On the other hand, it could have been meant as a distraction once he had a rival treasure-hunter in Sam McCracken.

Or could it be both? Would being a descendent give him an advantage in the treasure hunt? A secret map left only for the descendant maybe, but how...?

Too many questions.

What I needed were answers.

Not from Sam McCracken. Not yet. I needed a lot more background.

Besides, he lived in a part of the county that would take me in the opposite direction from the Circle B.

If I wanted to have dinner with Tom and Tamantha tonight...

Yeah, I’d gather more background before I tried Sam McCracken. Later.

CHAPTER EIGHT

I was on my way to see Mrs. P.

Not unannounced.

Even though she didn’t drive, one did not presume that Mrs. P was at home and at your beck and call. One did not presume with Mrs. P at all.

So, I called as soon as I left the museum.

She said to come on up... or words to that effect.

Up because she lives north of Sherman. I took the highway that paralleled the Absaroka Range, passed the entrance road to Tom’s Circle B — our ranch — and on to O’Hara Hill, the second-largest town in Cottonwood County.

I can never resist mentioning that because most people looking at the one primary street and a handful of cross-street nubs would not consider it a town at all.

Also up because Cottonwood County is popularly divided into the High Side toward the west and the Low Side toward the east, with Sherman in the middle.

I used to half-joke that in the neighborhood where I grew up in Illinois, a waterfall was the flow from a hose left on the curb that dropped onto the street. If Cottonwood County’s Low Side suddenly added curbs for some unfathomable reason to its shades of winter dun, rust, and drab, the same would apply.

The High Side rose toward and into the mountains, imparting what counted as lushness around here, but didn’t impress someone who’d wiggled childhood toes in the rich, black soil of Northern Illinois.

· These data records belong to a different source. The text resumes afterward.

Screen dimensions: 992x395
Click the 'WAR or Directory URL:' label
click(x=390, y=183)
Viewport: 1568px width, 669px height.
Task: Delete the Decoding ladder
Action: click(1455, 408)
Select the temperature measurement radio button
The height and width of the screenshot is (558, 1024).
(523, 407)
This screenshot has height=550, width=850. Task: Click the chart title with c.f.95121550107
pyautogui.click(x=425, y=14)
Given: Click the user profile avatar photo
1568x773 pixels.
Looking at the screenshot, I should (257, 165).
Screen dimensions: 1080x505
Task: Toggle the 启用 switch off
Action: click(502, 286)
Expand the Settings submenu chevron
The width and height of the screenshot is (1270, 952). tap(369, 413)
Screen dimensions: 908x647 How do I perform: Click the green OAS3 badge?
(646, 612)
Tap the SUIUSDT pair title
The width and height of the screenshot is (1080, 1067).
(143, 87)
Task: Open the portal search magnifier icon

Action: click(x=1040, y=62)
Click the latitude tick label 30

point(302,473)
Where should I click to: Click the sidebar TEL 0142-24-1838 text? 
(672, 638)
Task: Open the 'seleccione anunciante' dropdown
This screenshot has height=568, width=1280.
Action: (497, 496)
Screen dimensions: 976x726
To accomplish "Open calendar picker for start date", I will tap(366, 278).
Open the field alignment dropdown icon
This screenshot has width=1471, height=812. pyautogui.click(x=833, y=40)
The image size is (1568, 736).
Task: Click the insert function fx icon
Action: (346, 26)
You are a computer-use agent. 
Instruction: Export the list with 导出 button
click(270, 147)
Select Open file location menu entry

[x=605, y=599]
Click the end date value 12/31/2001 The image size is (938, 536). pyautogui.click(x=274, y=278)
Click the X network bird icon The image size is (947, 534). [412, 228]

I left the highway, which continued to and past the Montana border not many miles away, and took a jog west, where O’Hara Hill’s single main street ran through a valley.

Did I mention it’s small?

On the other hand, it deserves renown for being home to two of the stronger personalities I’ve encountered in this county or elsewhere — Gisella Decker and Emmaline Parens.

Otherwise known as Mike’s Aunt Gee, the sheriff’s department senior dispatcher and in charge of the O’Hara Hill substation, and Mrs. P, retired teacher and principal.

You’d think there’d be some sort of disruption to the universe’s power system with the two of them living next door to each other. Like the pull of their personalities in tandem could be seen from space.